Austrian Bureaucracy

Opinion | The Austrian Bureaucracy has (sort of) Reinvented Itself for the age of the Internet

Beamter: Check out any decent dictionary and it will show a string of translations – official, clerk, functionary, civil servant etc. – none of which do justice to the soul of that mystical creature, the Austrian bureaucrat

Older arrivals will remember the Stempelmarken, amusing now, irritating then. The game was as follows: You’re in line to get some papers fixed. Shortly before 12:00 you’re there, alles in Ordnung (everything okay), pay 40 Schilling please. You proffer money or wave a card – no, no, only Stempelmarken. Your blank gaze elicits a dismissive wave of the hand: “Bei der Tabak Trafik, round the corner.” You reach the store just as the Trafikant is locking up for his two-hour lunch break. At the stroke of two, you are back and in seconds you have your 40 Schillinge, handsomely ornate chits like oversized postage stamps, vaguely reminiscent of share certificates of long bankrupt companies. But the door is locked … it’s Friday and the Amt closes at 13:30. Come back Monday please.

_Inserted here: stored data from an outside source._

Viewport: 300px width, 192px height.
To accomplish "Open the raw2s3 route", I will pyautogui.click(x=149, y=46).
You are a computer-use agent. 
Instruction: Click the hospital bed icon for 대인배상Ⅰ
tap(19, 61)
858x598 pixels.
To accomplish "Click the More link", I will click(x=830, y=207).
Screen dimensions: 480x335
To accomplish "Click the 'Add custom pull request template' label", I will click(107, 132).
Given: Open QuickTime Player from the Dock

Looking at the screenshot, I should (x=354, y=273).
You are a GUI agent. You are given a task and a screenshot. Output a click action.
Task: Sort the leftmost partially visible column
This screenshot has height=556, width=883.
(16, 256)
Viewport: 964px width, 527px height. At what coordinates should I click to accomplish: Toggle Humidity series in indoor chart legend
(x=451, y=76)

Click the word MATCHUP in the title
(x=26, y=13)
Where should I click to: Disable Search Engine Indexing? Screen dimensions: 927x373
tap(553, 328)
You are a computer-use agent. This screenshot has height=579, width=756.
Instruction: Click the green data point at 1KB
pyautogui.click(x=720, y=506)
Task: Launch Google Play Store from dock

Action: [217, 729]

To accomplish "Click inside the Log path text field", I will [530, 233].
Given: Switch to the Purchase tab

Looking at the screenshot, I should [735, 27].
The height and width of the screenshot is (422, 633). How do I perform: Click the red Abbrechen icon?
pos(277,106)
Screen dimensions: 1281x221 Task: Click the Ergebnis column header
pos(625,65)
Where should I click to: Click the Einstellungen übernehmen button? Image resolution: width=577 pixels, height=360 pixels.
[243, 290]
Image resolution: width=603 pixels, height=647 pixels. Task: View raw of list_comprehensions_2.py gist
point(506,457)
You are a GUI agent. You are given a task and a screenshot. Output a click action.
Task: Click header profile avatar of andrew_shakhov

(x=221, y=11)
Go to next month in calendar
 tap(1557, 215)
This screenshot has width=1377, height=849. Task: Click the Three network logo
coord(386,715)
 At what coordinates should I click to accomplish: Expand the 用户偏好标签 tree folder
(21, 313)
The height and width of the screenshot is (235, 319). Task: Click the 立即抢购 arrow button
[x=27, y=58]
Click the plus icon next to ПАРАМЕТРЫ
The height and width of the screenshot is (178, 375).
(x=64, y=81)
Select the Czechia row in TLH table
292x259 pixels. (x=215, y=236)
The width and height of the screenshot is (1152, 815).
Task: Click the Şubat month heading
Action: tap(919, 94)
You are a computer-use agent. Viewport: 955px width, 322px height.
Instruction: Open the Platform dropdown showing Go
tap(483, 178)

In the meantime, Austrian government services have been massively streamlined. The Stempelmarken are long gone and gv.at online sites are among the most user-friendly in Europe. A World Bank study ranking countries by their degree of business-friendly regulations puts Austria at the 19th spot (out of 180), behind the Anglo-Saxon arch-capitalists (U.K. 7th, USA 8th), but together with Germany and well ahead of France and CEE immediate neighbors Czechia and Slovakia. This has been a long time coming.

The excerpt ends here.